While I am sick of the cold weather, snow days are definitely a major perk of living in New England. I have to say I still get just as excited for a snow day as I did when I was six-years-old. There is just nothing better than having an excuse to stay in my pajamas all day in the middle of the week. During the snow day this past Wednesday I had to bake. I just couldn’t help myself. Baking is a mandatory snow day activity in my opinion. Since I seem to forget about my cookbooks when looking for recipes, I decided to open some up and pick a recipe I had dog-eared awhile back.
I got Thomas Keller’s Bouchon Bakery cookbook as a gift a year or two ago and so far I have only had a chance to make a couple of his recipes. If you haven’t seen it, the cookbook is amazing and features huge pictures of mouth watering breads and desserts. I have read a lot about the bakery’s fantastic oatmeal raisin cookies, but forgot about them. When I happened upon that page in the book, I immediately knew what I wanted to make. The only problem was that we were out of brown sugar and there was 10+ inches of snow outside. I wasn’t ready to give up on this recipe, so I tried making my own brown sugar. I mixed 1 cup of granulated sugar with 1 Tablespoon of molasses until they were thoroughly combined and it worked! I was really skeptical, but the cookies came out great and I couldn’t tell the difference. This is definitely an awesome trick if you ever run out of brown sugar.
When it comes to oatmeal raisin cookies, people are definitely divided. It seems that you either love them or hate them. If you are not a fan, this recipe may change your opinion. I have always used the recipe that comes on the Quaker Oats box and it is good, but Keller’s oatmeal raisin cookies are the best in my opinion. The cookies have the perfect golden crunchy exterior with a soft interior and raisins in every bite. Since Keller really stresses the importance of weighing ingredients in his cookbook, I chose to follow his method. If you don’t own a kitchen scale, just use the other measurements that I provided below and it should work just fine.

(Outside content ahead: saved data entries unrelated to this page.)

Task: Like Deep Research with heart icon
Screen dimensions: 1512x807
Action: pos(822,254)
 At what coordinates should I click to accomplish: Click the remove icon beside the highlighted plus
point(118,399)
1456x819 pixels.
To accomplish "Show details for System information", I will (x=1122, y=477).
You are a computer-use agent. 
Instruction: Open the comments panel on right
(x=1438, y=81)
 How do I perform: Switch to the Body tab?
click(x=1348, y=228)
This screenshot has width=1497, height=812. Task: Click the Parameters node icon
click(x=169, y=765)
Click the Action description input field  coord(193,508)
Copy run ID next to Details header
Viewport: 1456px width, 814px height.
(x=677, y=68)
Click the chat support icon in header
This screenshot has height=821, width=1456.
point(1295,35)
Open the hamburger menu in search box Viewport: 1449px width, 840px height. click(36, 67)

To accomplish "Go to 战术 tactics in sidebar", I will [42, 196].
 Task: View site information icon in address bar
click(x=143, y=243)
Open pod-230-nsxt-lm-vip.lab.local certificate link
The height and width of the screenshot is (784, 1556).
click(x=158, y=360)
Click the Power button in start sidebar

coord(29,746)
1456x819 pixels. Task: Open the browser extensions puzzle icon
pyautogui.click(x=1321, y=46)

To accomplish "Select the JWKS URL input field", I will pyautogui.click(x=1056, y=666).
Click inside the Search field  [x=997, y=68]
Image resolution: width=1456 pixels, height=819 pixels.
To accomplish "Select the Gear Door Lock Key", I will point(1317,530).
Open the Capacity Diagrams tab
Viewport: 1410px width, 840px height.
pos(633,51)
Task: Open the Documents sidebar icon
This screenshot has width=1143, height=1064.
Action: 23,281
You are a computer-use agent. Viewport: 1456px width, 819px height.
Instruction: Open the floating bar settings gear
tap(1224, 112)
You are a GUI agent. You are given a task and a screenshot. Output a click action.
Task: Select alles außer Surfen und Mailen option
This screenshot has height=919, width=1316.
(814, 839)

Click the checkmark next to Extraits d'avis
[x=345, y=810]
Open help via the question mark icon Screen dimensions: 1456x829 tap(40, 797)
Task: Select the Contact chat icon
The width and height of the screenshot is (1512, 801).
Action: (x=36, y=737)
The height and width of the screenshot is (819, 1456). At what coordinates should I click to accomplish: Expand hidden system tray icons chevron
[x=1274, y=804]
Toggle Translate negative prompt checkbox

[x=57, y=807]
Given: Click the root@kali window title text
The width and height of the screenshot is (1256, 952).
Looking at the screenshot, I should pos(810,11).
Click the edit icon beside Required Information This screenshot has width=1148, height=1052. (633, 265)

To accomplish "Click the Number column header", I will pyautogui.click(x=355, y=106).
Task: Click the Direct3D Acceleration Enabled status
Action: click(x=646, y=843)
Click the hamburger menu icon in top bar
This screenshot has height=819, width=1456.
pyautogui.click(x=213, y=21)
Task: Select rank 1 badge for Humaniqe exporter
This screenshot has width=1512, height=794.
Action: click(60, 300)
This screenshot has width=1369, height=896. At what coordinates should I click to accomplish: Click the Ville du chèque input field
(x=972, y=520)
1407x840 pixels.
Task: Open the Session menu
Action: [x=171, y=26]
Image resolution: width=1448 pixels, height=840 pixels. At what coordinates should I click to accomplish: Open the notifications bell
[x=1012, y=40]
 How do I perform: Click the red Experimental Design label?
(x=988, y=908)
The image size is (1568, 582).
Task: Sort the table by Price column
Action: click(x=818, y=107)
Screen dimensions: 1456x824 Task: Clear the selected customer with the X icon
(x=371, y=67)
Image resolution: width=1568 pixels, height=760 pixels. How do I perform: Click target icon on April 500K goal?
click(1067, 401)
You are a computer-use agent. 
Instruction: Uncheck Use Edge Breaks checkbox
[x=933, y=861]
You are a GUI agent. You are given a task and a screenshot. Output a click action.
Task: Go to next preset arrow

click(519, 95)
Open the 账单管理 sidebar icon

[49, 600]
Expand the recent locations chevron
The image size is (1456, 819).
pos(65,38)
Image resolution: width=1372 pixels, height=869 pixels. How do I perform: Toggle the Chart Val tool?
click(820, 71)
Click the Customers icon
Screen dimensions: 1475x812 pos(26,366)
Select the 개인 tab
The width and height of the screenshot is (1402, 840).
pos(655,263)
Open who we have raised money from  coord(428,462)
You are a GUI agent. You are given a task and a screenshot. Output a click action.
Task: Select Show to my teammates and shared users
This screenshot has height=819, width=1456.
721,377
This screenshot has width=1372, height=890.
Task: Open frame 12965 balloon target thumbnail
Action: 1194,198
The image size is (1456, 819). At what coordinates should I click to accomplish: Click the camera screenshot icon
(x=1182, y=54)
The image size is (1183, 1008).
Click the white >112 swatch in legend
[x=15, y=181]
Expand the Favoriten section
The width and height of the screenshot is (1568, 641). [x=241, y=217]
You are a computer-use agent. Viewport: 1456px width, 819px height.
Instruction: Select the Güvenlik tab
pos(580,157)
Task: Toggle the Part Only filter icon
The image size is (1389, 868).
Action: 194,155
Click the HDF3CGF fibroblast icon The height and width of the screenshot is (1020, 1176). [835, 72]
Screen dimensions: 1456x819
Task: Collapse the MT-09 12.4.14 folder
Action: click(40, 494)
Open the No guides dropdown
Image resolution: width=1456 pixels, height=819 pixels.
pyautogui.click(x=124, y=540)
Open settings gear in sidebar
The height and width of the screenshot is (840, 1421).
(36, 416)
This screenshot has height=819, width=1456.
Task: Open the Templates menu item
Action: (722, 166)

I love a good oatmeal raisin cookie almost as much as a chocolate chip cookie, so I am glad that I found a new favorite recipe. While many of the recipes in this cookbook are pretty involved, this one is fairly simple and easy to follow. I know I will keep coming back to this recipe again and again. Let me know what you think if you give these a try!
The BEST Oatmeal Raisin Cookies
Yield: A dozen 3.5″ cookies
144 grams (1 cup + 1 tsp.) all-purpose flour
7.7 grams (1 Tbsp.) ground cinnamon
7.4 grams (1 1/2 tsp.) baking soda
3.6 grams (1 1/4 tsp.) kosher salt
5.5 oz (11 Tbsp.) unsalted butter, room temperature
140 grams (3/4 cup) light brown sugar
69 grams (5 1/2 Tbsp.) granulated sugar
62 grams eggs, about 2 large eggs, or 1/4 cup
1 Tbsp. vanilla extract
2 vanilla beans
155 grams (2 cups) old-fashioned oats
156 grams (1 cup) raisins*
*I used only dark raisins, but you can use a mix of golden and dark if you prefer. Thomas Keller recommends soaking the raisins in hot water for 30 minutes and then drying them thoroughly before using them. This plumps them up before adding them to your dough.
Combine the flour, cinnamon, baking soda and salt in a small bowl. In a separate bowl, whisk together the sugars, breaking up any lumps. Cream the butter until it is pale and fluffy using a stand mixer with a paddle attachment. Add the sugars and beat for 3-4 minutes at medium-high speed.
Split the vanilla beans open and scrape the seeds out using a knife. Add the vanilla extract and seeds to the butter and sugar. Add the eggs and mix on low speed until incorporated.
Add the flour mixture in two additions, while the mixer is at low speed. Then stir in the oats and raisins, just until incorporated. Cover the bowl and refrigerate for 30 minutes.
Preheat the oven to 325 degrees F. Take the dough out of the fridge and let stand at room temperature for about 15 minutes. Divide the dough into 12 equal balls, about 2 inches in diameter. Then place them on two cookie sheets lined with parchment paper. Bake for about 15 minutes, rotating pans halfway through. Place on a cooling rack and store in an airtight container once cool.